*TASK GOAL*.
Return the lines exactly as they are, everything from the line containing "has height=677, width=1024." down to the line containing "The height and", with both of those lines included. Leave the pictures out of your answer.

*DATA ENTRIES*.
───

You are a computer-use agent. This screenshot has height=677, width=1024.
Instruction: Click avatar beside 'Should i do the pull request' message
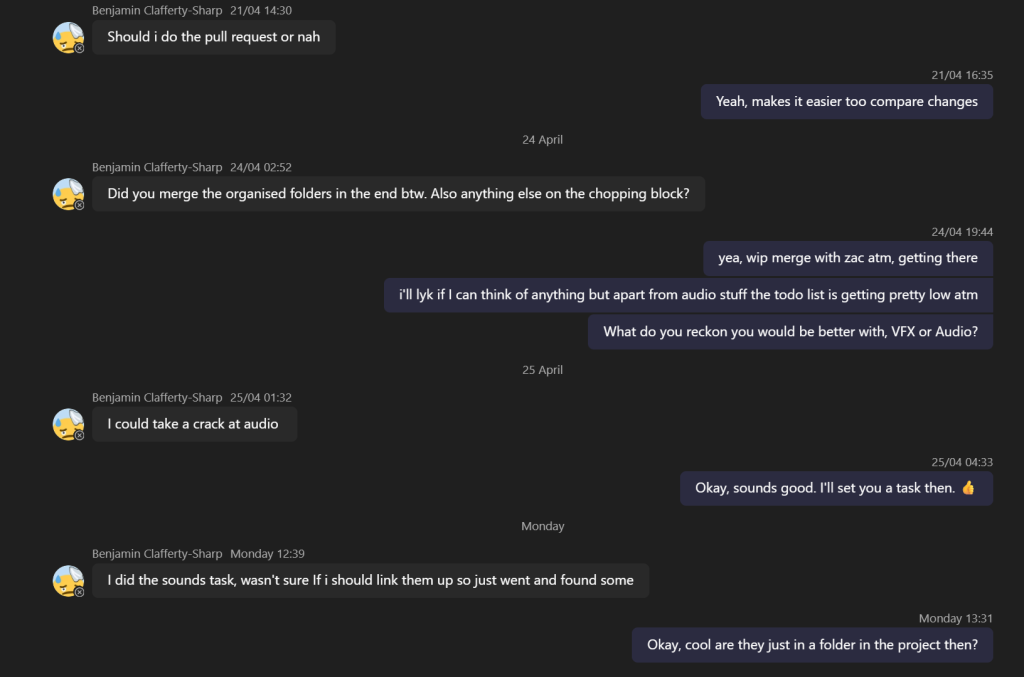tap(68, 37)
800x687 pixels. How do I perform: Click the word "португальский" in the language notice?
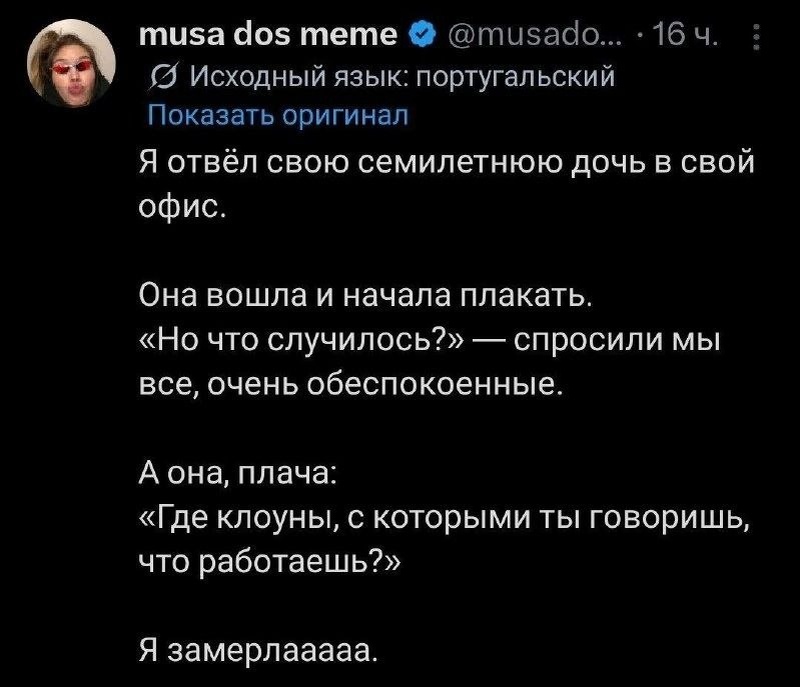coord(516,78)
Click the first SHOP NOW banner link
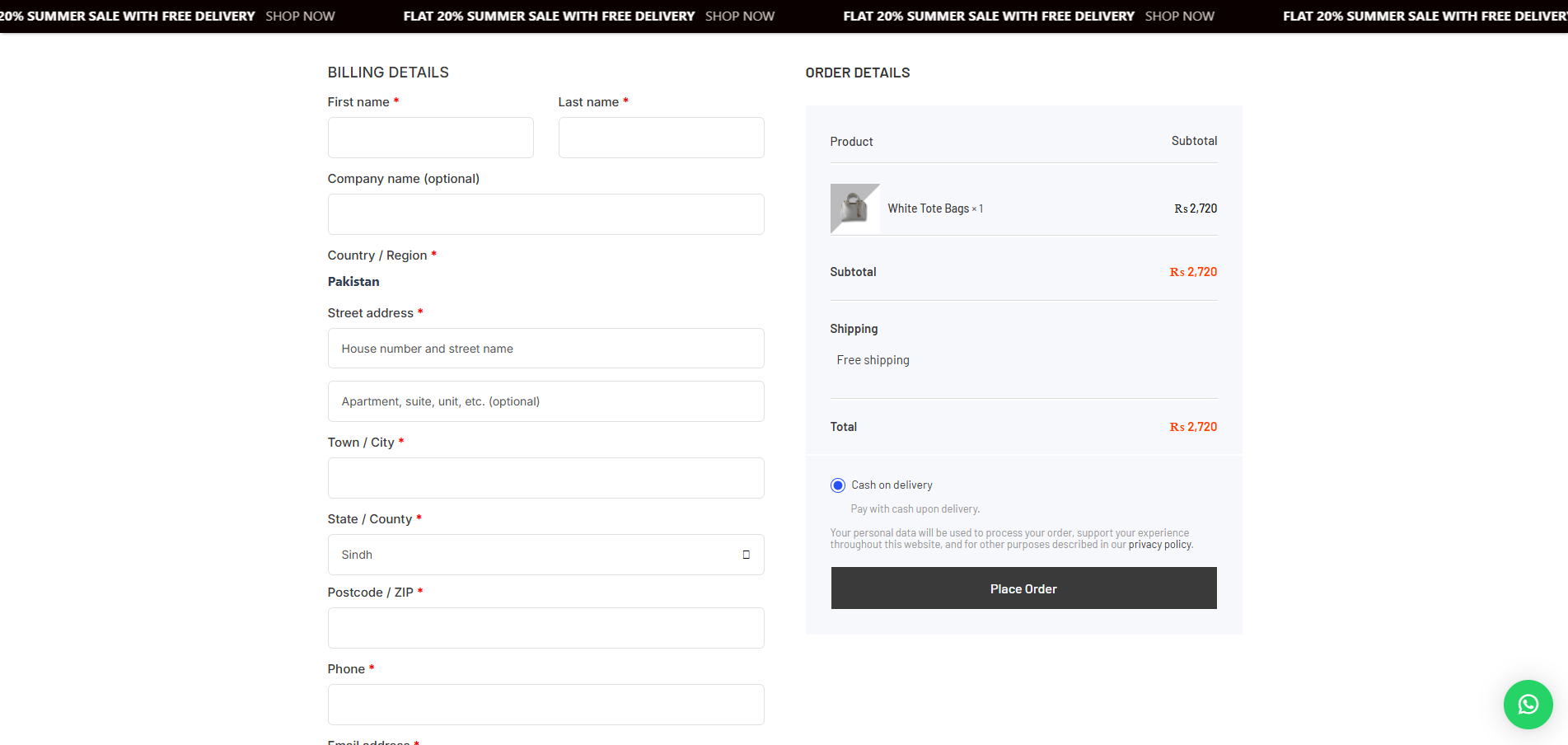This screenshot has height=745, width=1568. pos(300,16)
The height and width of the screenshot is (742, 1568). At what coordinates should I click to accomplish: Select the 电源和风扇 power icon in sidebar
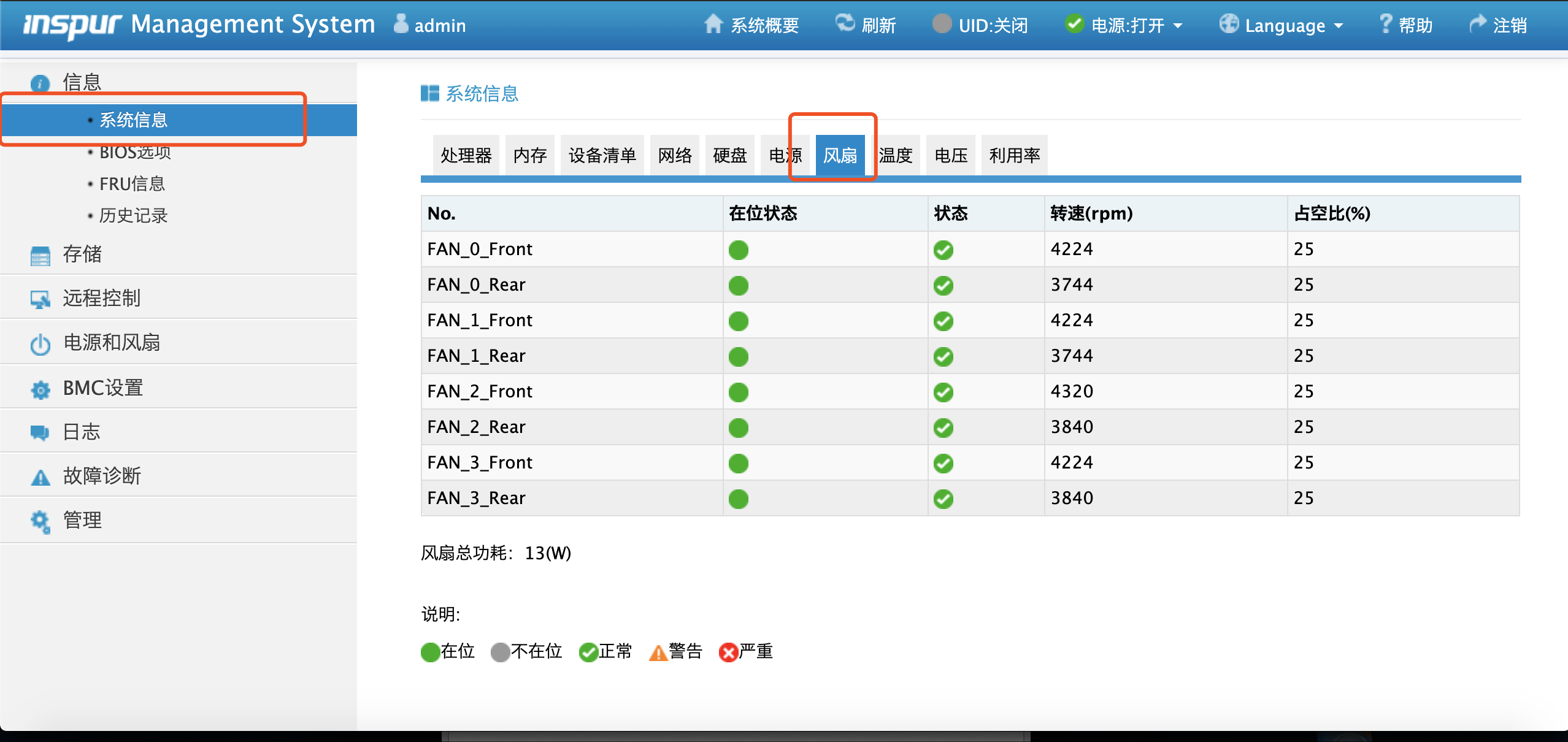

───

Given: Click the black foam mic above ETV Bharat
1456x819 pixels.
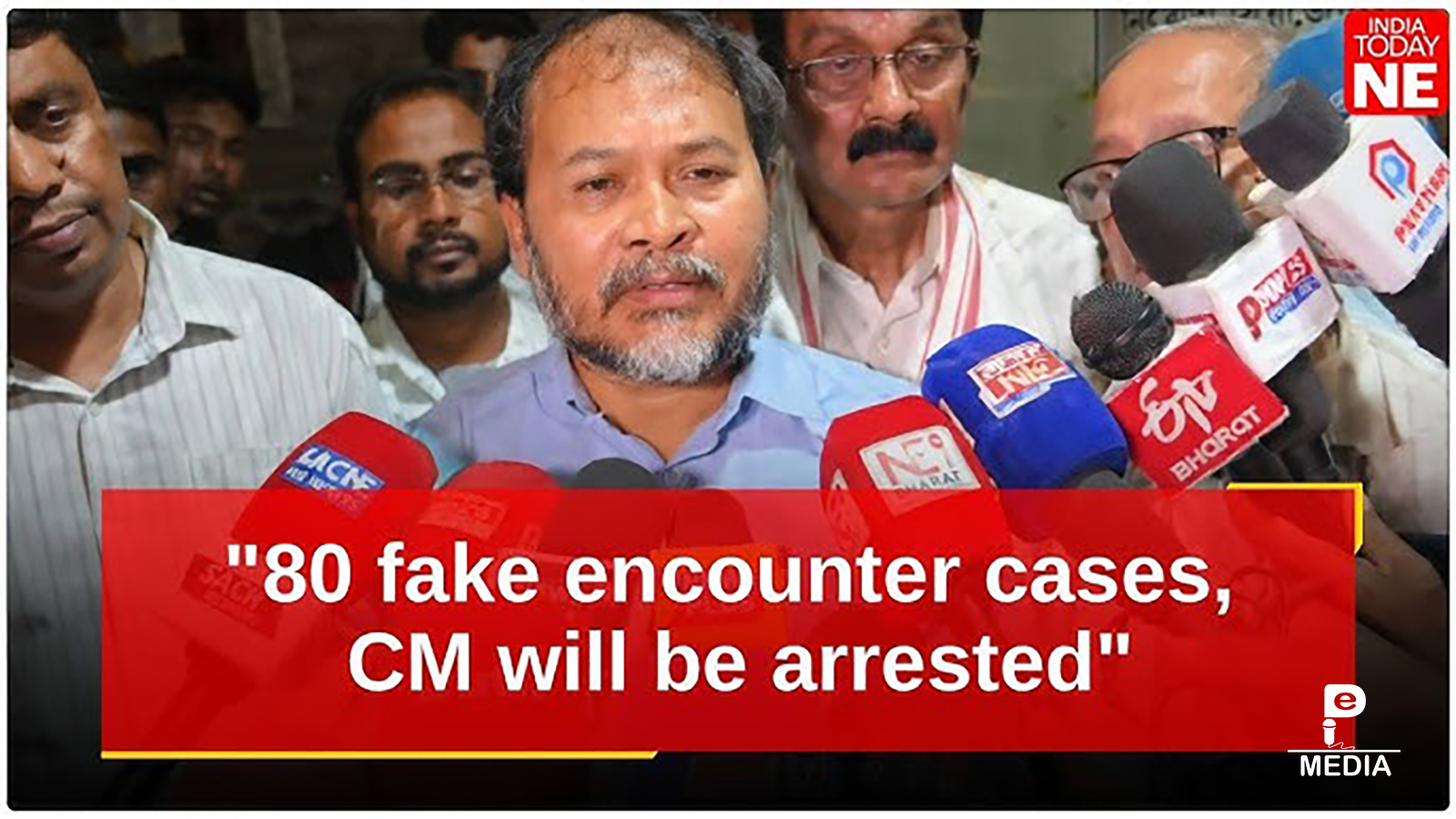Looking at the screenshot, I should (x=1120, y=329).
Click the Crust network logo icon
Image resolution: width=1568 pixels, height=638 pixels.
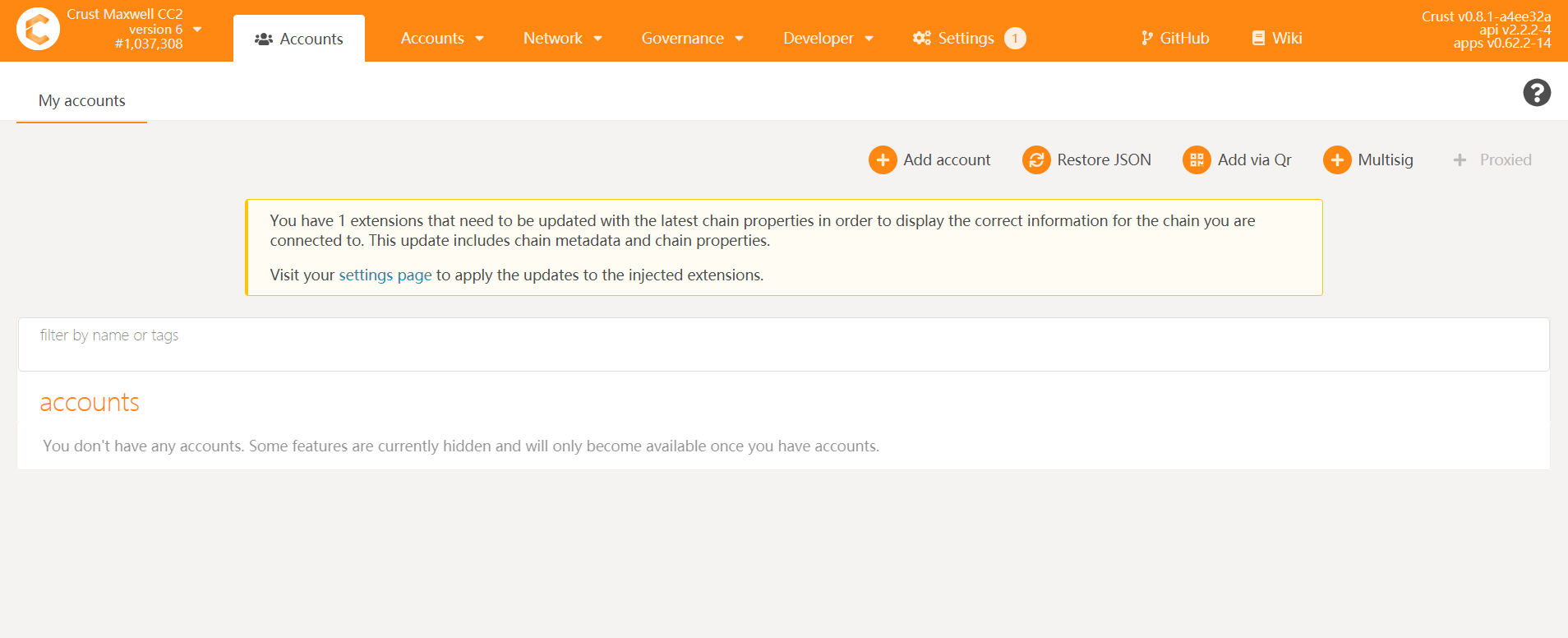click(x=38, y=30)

───

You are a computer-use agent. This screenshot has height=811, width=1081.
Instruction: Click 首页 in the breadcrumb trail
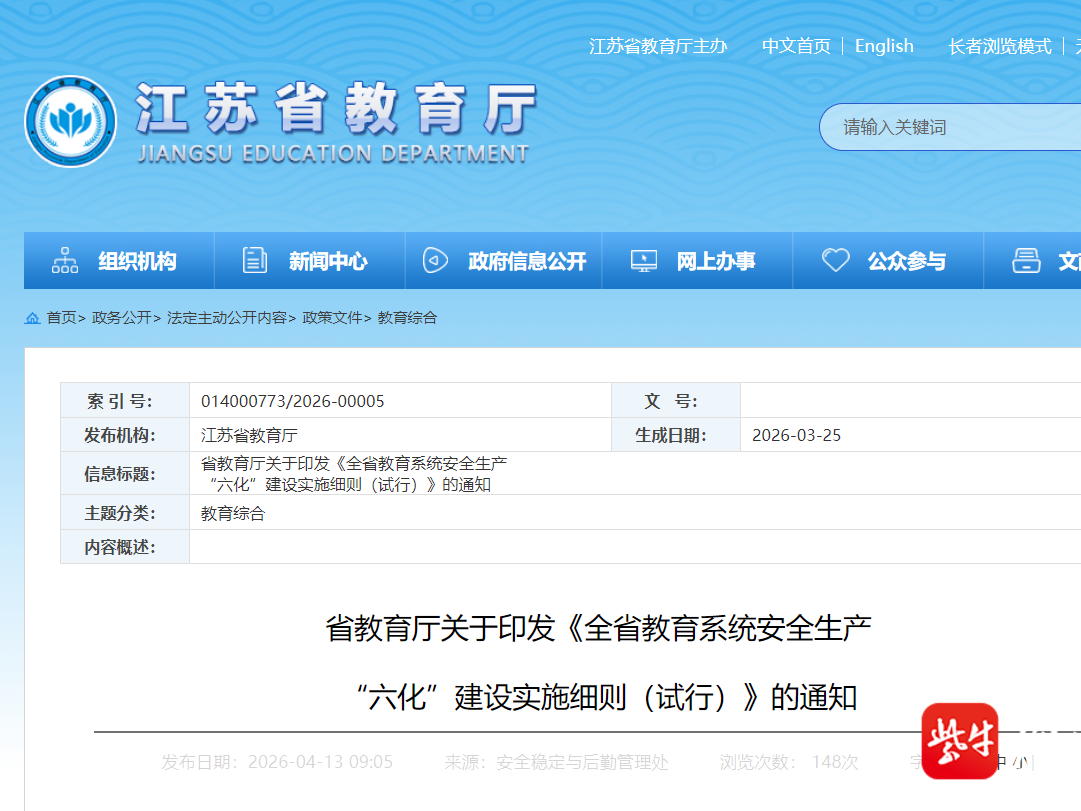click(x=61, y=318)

───

*RESULT FOR THIS EXERCISE*.
You are a computer-use agent. This screenshot has height=677, width=1024.
Instruction: Click avatar beside 'Should i do the pull request' message
tap(68, 37)
800x687 pixels. How do I perform: Click the word "португальский" in the language notice?
coord(516,78)
Click the first SHOP NOW banner link
This screenshot has height=745, width=1568. pos(300,16)
The height and width of the screenshot is (742, 1568). At what coordinates should I click to accomplish: Select the 电源和风扇 power icon in sidebar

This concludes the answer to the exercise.